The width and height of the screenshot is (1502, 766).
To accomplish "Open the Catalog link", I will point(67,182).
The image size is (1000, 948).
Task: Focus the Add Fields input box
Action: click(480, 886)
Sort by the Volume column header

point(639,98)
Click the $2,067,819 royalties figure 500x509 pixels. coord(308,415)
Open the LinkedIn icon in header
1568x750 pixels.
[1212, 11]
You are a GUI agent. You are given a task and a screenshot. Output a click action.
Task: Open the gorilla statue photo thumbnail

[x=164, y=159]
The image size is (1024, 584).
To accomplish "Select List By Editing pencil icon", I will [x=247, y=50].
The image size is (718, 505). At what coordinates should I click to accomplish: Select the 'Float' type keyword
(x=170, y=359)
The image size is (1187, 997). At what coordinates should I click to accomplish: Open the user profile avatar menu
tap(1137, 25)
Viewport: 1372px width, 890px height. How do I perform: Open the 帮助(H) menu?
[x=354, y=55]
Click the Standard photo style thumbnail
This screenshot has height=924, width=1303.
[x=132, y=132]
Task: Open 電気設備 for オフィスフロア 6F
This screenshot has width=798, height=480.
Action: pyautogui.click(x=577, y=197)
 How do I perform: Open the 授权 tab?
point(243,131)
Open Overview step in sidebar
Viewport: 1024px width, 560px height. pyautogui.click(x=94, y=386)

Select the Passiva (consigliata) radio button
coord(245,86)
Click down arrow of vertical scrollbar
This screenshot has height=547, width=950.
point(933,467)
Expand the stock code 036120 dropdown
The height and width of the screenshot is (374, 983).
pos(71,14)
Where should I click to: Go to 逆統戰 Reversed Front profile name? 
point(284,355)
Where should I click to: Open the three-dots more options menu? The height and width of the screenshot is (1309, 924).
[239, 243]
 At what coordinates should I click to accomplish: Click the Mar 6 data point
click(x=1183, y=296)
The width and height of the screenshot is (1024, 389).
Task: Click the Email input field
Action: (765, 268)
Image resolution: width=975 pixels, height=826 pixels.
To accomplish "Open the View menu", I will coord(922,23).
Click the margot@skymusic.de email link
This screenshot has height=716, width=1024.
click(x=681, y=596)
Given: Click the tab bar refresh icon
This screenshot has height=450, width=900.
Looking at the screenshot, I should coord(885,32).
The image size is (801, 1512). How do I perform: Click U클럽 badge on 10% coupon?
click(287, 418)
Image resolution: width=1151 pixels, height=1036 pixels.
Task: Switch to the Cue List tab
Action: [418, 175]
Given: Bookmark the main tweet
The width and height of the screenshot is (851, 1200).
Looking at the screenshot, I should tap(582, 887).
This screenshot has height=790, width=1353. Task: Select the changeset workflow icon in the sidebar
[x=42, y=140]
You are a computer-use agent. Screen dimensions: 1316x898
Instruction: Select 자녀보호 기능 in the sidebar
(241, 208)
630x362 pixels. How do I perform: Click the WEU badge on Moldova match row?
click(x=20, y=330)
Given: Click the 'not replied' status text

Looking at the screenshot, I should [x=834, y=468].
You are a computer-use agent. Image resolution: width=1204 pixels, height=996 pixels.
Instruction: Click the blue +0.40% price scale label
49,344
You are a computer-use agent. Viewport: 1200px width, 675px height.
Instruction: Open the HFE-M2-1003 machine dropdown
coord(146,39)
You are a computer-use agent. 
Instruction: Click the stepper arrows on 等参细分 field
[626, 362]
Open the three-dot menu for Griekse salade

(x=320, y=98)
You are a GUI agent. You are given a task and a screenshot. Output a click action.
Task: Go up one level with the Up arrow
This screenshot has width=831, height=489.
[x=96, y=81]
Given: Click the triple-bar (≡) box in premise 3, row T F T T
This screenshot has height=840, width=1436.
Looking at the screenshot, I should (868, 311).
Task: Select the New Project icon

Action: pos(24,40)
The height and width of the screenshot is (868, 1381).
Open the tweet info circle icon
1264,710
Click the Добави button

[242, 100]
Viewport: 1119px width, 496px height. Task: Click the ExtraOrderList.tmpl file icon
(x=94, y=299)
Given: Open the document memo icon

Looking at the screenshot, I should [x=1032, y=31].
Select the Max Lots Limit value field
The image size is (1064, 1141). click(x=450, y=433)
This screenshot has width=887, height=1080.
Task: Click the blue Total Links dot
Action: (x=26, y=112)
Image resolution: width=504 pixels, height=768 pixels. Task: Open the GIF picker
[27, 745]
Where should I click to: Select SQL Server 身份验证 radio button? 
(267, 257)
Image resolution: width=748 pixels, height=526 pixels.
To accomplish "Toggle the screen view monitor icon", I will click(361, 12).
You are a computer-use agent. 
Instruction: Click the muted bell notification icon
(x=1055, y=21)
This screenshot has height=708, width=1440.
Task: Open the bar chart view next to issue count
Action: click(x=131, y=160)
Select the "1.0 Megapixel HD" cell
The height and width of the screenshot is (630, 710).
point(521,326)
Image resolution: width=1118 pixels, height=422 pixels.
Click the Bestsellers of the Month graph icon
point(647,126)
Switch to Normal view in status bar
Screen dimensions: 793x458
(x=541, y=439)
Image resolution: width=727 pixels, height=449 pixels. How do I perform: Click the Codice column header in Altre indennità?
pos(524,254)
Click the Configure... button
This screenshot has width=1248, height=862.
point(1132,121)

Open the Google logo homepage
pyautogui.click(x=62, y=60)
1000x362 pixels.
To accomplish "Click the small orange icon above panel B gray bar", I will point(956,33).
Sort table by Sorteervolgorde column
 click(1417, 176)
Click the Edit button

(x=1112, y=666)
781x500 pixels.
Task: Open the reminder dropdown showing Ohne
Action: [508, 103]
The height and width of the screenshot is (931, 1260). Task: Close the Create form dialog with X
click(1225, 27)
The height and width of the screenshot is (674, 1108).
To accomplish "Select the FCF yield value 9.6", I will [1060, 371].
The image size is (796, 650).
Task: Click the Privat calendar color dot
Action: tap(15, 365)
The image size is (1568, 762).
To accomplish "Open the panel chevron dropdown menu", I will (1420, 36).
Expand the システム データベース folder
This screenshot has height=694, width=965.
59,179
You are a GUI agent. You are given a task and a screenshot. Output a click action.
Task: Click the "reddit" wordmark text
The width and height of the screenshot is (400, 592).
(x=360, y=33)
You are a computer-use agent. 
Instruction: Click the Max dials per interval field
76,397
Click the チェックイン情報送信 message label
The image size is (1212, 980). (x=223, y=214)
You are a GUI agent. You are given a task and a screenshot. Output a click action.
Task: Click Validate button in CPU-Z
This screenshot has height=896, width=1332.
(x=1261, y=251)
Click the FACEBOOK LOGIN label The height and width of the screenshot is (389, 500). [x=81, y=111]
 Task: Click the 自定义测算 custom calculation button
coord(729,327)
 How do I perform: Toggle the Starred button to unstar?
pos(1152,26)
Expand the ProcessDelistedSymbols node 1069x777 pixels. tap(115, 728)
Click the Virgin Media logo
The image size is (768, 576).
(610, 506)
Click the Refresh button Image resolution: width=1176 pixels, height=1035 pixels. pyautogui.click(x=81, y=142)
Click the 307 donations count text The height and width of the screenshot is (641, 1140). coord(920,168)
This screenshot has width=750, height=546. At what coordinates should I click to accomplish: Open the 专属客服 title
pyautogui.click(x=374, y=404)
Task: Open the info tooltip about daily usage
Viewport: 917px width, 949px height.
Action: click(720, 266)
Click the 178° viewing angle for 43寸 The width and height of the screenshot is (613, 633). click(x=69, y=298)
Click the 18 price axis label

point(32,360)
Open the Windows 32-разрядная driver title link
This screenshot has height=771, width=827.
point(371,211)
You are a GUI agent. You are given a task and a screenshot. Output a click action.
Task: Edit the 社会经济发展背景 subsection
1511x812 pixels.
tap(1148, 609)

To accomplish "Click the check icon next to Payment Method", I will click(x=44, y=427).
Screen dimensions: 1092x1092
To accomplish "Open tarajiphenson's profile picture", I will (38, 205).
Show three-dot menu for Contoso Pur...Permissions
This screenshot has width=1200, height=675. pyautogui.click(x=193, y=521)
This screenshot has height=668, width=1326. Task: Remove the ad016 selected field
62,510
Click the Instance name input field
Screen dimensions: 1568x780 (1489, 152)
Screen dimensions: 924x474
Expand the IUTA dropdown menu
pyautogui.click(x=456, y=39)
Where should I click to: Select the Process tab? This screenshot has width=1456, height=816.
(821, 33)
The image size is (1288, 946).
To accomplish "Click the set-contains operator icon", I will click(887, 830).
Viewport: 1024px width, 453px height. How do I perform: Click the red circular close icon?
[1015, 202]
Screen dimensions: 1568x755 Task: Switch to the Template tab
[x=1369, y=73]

++++++++

◆ INSTRUCTIONS FOR THE TASK ◆
Please retype exactly, and only, the lines starting at the one that contains "Screen dimensions: 1568x755" and ending with the last line of the material.

◆ EXERCISE RESPONSE ◆
Screen dimensions: 1568x755 Task: Switch to the Template tab
[x=1369, y=73]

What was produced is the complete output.